Your time is finite; don’t waste it on pointless dates. You only have so many years on this planet. Whatever time you have, it’s finite — you’re not getting any of it back. That’s why you shouldn’t waste your time on the wrong guy, especially when you know from the start that he’s terrible for you. If you’re dating someone just so that you can say you’re not alone, it’s a mistake. If you ain’t interested in the dude, be fair to both of you and just call it quits.
Don’t cancel plans with your friends for a new guy. Sure, when you’re dating a new guy, things can be pretty darn exciting and you’ll want to spend as much time with him as possible. Still, passing up on pre-made plans with your girls when he calls is not okay. You need to get your priorities in check. Women who respect themselves don’t bend over backward for a guy the minute he gets in touch. Instead, be real with him and reschedule.
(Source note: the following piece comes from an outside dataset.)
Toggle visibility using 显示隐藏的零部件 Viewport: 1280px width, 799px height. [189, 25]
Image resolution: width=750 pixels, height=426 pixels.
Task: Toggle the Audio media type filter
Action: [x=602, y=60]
Never, ever assume he’ll pay for your meal. Calling yourself a modern woman and then going into a date with the assumption that your guy’s gonna pay for the meal doesn’t quite work. If you want a steady, equal relationship, you need to set this premise from the start. You can’t just see a date as a free meal ticket because doing so makes you a gold digger. You might not like the phrase, but you know it’s true.
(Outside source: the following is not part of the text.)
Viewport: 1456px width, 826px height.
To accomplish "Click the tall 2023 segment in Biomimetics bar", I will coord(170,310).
If he’s rude to you, walk away. If you respect yourself, you should never let anyone else disrespect you. The very minute that a guy’s rude to you, you need to stand up and walk away from him. You don’t need to sit there and set him straight — it’s not your job to ‘fix’ him. Removing yourself from the situation is a powerful move and will show him that you’re way stronger than he ever imagined.
If he doesn’t seem interested in you, don’t chase him. No matter how you try to kid yourself, you know all too well when a guy just isn’t interested. He might not explicitly tell you to get lost, but his actions will. If a man’s ignoring your calls, being purposely distant, or putting in the minimum effort, you can be all but certain that he’s not after you. Stop chasing him. Begging him to be your guy is just plain embarrassing and you’re better than that. Respect yourself and move on.
Never feel that you have to justify your beliefs. Everyone has a set of beliefs — religious, political, personal and otherwise — that govern them. These core set of values are things you should never be ashamed of. If a guy starts to question what you hold dear, don’t bother trying to justify yourself. Doing so adds fire to his argument and will only mean that the whole thing ends in tears. Sometimes, two people just aren’t compatible and that’s perfectly okay.
Avoid oversharing on the first date. Do you get anxious when that all-important first date rolls around? For many of us, these pre-date nerves mean that we end up talking too much and ultimately oversharing. Telling some guy you’ve just met everything about you may feel fine at the time but it leaves you vulnerable. Right now, you don’t know whether things are going to work out with the dude, so spilling your innermost fears to him may not be the genius idea you think it is.
Take the time to really get to know to your date. While you’re busy holding some of your cards firmly to your chest, there’s something else you ought to be focussing your attention on — him. Dates are all about getting to know one another. That means that you need to take the time and energy to really get to know your date on a serious level. When he tells you things about himself, don’t zone out; really listen to him. Only insecure women make dates all about them. Don’t be one of them.
Don’t stay with someone if you don’t love them. If you’re with someone because you’re scared to be alone, stop. Staying in a loveless relationship is the most damaging thing you can do for yourself and your guy. Honestly, you need to set that man free. He doesn’t deserve to be in this situation any more than you do. If it’s fear that’s holding you back, remind yourself that your relationship doesn’t define you. You still have an identity whether you’re single or taken.